Ayant une formation d'histoire de l'art, j'ai appris à toujours partir de mon corpus (mes oeuvres, au sens très large du terme : ça peut être une amorce de pistolet, par exemple :-) ) pour poser les questions. Le risque de subjectivité en art est encore plus grand que devant une source historique, car l'oeuvre d'art a un caractère sensible (elle émeut, ou pas), et ne "parle" pas d'elle-même, il faut la faire parler par son regard (et éventuellement par d'autres sens), la mettre en mots. De ce fait, il faut apprendre le regard ; et cela, c'est aussi l'apprentissage de la description, et l'apprentissage de l'humilité devant l'oeuvre. C'est l'oeuvre, dans toute sa matérialité, qui s'impose, et qui entraîne la question problématique. La problématique n'existe pas sans l'oeuvre.
Or en histoire, la formation se fait dans l'autre sens : les cours sont problématisés, et on apprend à réfléchir sur une thématique avant d'arriver à la source. On n'apprend pas à décrire la source, qui paraît immédiate (même par exemple dans le cas d'inscriptions romaines : qui se pose la question de la taille de l'inscription, de sa localisation précise, etc. en histoire - à l’inverse des archéologues ?). C'est à mon sens très problématique, et c'est peut-être ce qui fait que les (mauvais) historiens (et historiens d'art aussi :-) ) fonctionnent souvent "à l'envers". Ils se posent plein de questions à partir de leurs représentations, et ensuite, ils vont chercher des réponses dans les sources. Et forcément, ils trouvent les réponses qu'ils viennent chercher. C'est cet écueil qui fait qu'un ouvrage vieillit ou pas. D'ailleurs, cela pose souvent problème aux étudiants pendant les concours : ils naviguent sur des idées, au lieu d'aller chercher la réalité dans son exactitude, même la plus triviale.
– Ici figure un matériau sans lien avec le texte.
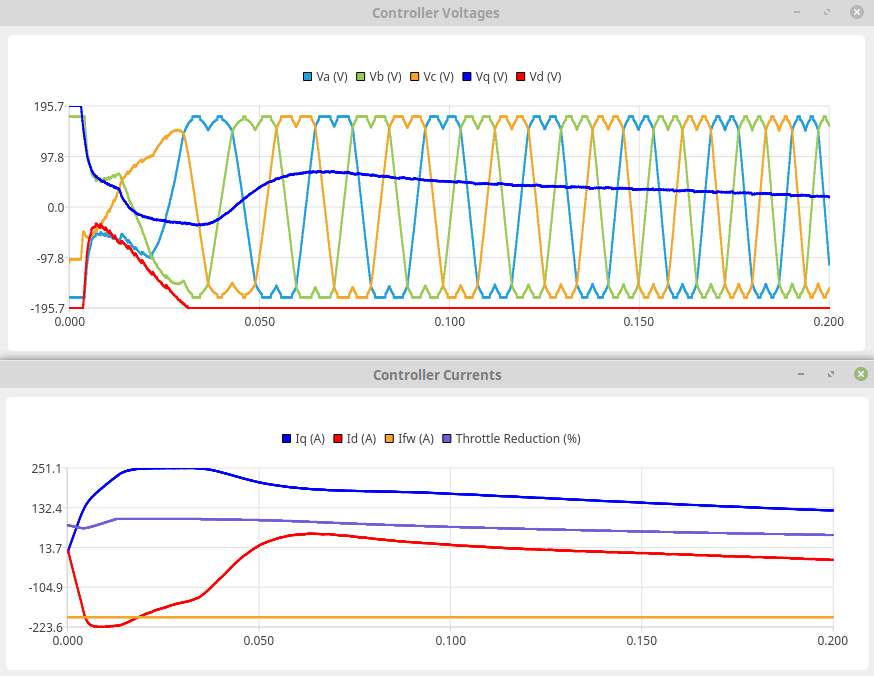Maximize the Controller Voltages window
This screenshot has width=874, height=676.
[x=826, y=12]
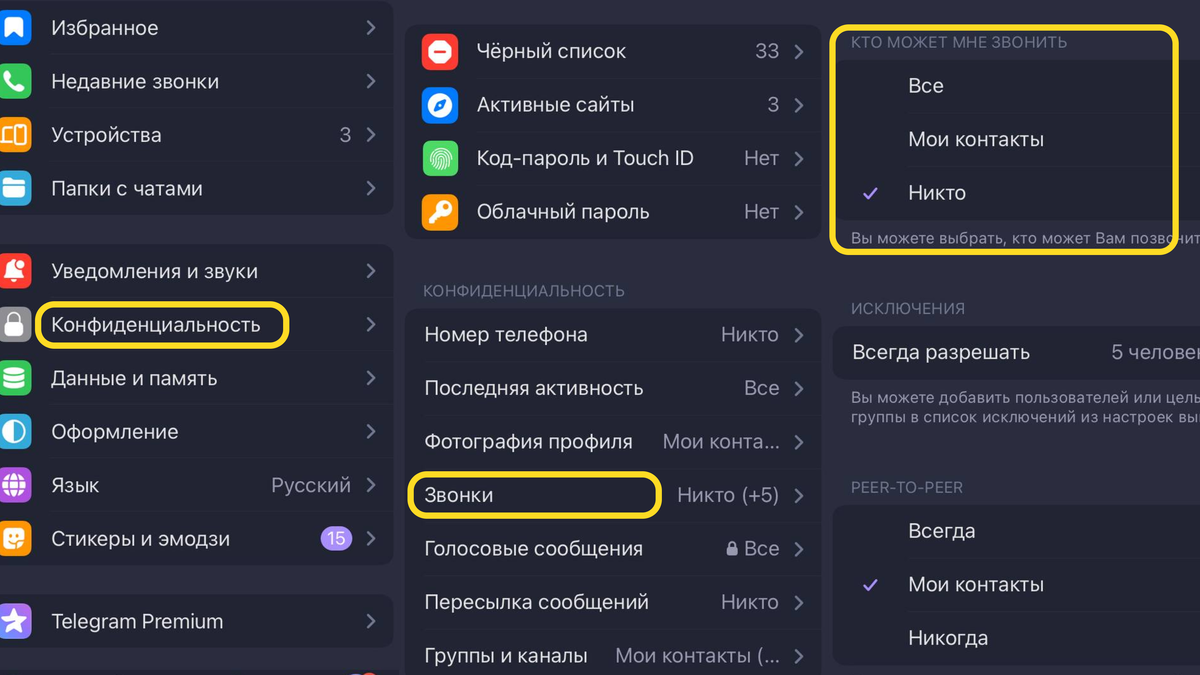
Task: Open the red bell Уведомления и звуки icon
Action: 15,271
En ce moment, je bosse sur une biographie du souverain Nader Shah parue dans les années 1930, qui est sous-titrée "d'après les sources" ; c'est un livre remarquable et qui n'a pas vieilli d'un pouce. Enfin si, évidemment, on peut contester certains points, car de nouvelles sources sont apparues entre temps ; mais tout ce qu'il dit est exact, car il a simplement exprimé, critiqué et confronté ses sources pour en tirer un récit historique. On peut encore s'appuyer dessus avec force. Je ne peux pas dire cela de beaucoup de grands historiens du XXe siècle, alors même que certains ont écrit des livres tout à fait brillants à leur époque. Ils sont presque plus intéressants par leur manière de penser et leur place dans l'historiographie que pour les connaissances historiques.